Heraldic traditions vary, with family names particularly important north of the border.

Ms Roads said: "In Scotland heraldry is very bound up with the surname. All people called Murray will have silver stars on a blue background somewhere in their coat of arms, all people called Campbell will have the same basic symbols. Added to that will be symbols from the maternal line and for geographical location.

"They heraldic designers try not to include signings to indicate occupation because it will not be relevant to descendents, except, for example, with the Stevensons where generations of the family were engineers, so they have a lighthouse on their coat of arms."

For families of great importance there are "supporters", generally human figures or creatures on either side of the design acting as status symbols.

For example, the 1902 coat of arms for the first Marquess of Linlithgow, a former governor of Australia, includes two female figures, both with anchors, symbolising hope, which was his surname.

Other meanings, however, are less obvious, such as that of a rainbow arching over a globe.

Far easier to interpret are the nuggets of information that can be buried within the text describing the bright heraldic symbols, where amateur sleuths can find previously unknown information which they can then type into the website's 1901 census records to obtain more details.

Ms Roads said: "What makes the register so fascinating is having these illuminations, but it is the text which is so important.

"Very often it will tell you if an elder brother died without issue or only left daughters. That is quite difficult to find in other public records."

There are all kinds of reasons for delving into the past. With many people living overseas in nations to which countless Scots emigrated in years gone by, it is hoped that the service will benefit not just those researching their roots, but also Scotland's tourism industry - supporting the Scottish Government's Homecoming 2009 drive to lure the diaspora back home.

To increase the chances of securing that, genealogy experts in the US and New Zealand were asked to help test the new online research service before it goes live tomorrow.

Deputy Registrar General Paul Parr, who has played a key role in launching the service, said: "This will increase interest in a very colourful part of Scots history. Not everyone necessarily can have a coat of arms in their family, but we think it appeals to affinity' Scots, and that might lead to people wanting to come and explore their ancestry further."

The salmon and the flower that reveal footballer's past THE relevance of a fist holding aloft a bright yellow flower on a coat of arms for one Sir John Ure Primrose is easy to see.

For two-times Scotland footballer Bob Wilson, who was born in England, the primrose is also a vivid symbol of his much-questioned Scottish heritage.

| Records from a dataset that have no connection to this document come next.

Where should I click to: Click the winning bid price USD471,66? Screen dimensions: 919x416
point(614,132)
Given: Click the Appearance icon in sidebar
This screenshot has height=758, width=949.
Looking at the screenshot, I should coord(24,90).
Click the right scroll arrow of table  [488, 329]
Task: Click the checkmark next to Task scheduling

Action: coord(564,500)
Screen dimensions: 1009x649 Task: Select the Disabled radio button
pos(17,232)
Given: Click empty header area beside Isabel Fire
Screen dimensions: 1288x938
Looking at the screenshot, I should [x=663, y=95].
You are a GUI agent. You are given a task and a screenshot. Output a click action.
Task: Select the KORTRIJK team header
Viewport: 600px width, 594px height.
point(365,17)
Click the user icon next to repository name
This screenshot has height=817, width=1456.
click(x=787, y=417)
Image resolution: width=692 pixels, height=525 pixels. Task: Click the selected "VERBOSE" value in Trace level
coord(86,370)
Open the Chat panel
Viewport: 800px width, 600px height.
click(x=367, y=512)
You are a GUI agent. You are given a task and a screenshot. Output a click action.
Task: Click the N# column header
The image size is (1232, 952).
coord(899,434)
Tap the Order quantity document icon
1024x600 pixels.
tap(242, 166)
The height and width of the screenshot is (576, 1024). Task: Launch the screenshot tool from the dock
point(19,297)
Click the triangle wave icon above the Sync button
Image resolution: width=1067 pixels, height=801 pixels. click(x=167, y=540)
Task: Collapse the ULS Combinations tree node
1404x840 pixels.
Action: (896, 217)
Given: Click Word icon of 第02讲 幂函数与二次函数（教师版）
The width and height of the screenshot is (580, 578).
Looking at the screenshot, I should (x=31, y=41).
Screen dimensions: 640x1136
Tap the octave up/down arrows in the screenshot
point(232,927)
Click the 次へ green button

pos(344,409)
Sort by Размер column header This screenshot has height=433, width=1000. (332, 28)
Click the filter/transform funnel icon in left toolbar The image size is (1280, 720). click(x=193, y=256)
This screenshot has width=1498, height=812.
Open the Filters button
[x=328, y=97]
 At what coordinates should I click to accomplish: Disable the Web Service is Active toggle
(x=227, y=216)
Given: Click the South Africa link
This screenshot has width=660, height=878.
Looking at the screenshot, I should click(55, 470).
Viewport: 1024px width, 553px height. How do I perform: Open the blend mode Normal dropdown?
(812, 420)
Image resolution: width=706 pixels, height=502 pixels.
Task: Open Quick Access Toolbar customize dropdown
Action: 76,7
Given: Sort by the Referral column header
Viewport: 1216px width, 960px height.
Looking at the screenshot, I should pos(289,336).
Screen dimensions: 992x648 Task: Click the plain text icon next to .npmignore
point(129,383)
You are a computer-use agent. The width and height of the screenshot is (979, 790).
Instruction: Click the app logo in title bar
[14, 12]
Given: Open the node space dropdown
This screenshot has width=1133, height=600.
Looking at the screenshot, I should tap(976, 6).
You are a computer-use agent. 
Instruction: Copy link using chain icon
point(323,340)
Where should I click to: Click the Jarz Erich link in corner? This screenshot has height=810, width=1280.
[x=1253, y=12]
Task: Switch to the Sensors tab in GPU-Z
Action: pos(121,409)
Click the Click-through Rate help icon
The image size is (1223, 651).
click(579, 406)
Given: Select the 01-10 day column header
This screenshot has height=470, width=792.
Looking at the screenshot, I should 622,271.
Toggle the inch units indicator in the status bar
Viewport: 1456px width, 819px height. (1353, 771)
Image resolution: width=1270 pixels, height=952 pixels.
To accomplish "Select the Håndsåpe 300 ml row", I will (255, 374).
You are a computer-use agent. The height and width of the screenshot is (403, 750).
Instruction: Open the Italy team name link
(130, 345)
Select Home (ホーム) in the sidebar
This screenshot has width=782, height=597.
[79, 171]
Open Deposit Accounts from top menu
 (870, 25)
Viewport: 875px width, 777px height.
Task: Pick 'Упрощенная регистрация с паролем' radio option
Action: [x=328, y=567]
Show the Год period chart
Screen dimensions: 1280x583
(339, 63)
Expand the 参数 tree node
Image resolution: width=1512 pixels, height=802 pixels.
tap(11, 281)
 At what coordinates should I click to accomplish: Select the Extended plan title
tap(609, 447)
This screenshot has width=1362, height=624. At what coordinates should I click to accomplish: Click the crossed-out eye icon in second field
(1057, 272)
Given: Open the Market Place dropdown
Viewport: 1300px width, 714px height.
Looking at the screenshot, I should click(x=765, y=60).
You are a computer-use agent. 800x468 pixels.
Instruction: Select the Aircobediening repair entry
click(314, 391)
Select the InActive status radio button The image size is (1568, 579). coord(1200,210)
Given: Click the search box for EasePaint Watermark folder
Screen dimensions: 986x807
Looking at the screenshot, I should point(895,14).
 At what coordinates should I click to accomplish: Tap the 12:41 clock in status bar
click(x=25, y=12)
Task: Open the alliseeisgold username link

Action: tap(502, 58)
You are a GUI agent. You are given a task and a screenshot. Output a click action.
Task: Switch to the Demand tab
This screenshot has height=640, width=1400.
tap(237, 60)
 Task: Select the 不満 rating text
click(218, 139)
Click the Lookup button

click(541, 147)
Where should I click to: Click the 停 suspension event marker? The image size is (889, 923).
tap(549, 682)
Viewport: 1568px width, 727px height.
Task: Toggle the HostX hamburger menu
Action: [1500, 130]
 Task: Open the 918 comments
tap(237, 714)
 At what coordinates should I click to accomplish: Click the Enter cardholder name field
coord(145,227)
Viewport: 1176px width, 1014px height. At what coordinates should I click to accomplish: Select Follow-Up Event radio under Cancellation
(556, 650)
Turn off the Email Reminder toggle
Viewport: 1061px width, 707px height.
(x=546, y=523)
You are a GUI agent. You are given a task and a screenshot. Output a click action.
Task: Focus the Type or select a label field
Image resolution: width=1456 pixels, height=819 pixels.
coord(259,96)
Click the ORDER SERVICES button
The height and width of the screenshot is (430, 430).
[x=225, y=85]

He has long endured accusations that he had no right to play for the Scots team after a rule change allowed footballers to represent the country of their parents' birth.

Thanks to the new online records launched by the genealogy centre, ScotlandsPeople, Mr Wilson's son, Radio 4 presenter John Wilson, was able to trace direct links to Sir John, Bob Wilson's great uncle, a former lord provost of Glasgow and chairman of Rangers football club.

The footballer, now 66, who also used to play for Arsenal, had already been told by his mother that he was related to Sir John. However, the trawl through the births, marriages and deaths records on the website revealed proof of no less than eight Scottish generations of the family.

That in turn led to the nation's ageing heraldic records, which are about to be added to the online register, allowing Dorset-based Mr Wilson to see his family crest from 1903 for the first time.

An array of other symbols on the coat of arms revealing the story of Sir John's life include a brown salmon with a ring in its mouth.

It represents his time as the lord provost of Glasgow in the early 1900s.

There is also a red cross-like symbol known as a mill-rind, part of a corn mill, making a reference to Sir John's father and grandfather's professional trade as merchant millers.

John Wilson, 43, who has viewed the original coat of arms in the register at the Edinburgh centre, said: "It was a real revelation to see it, it's so incredible."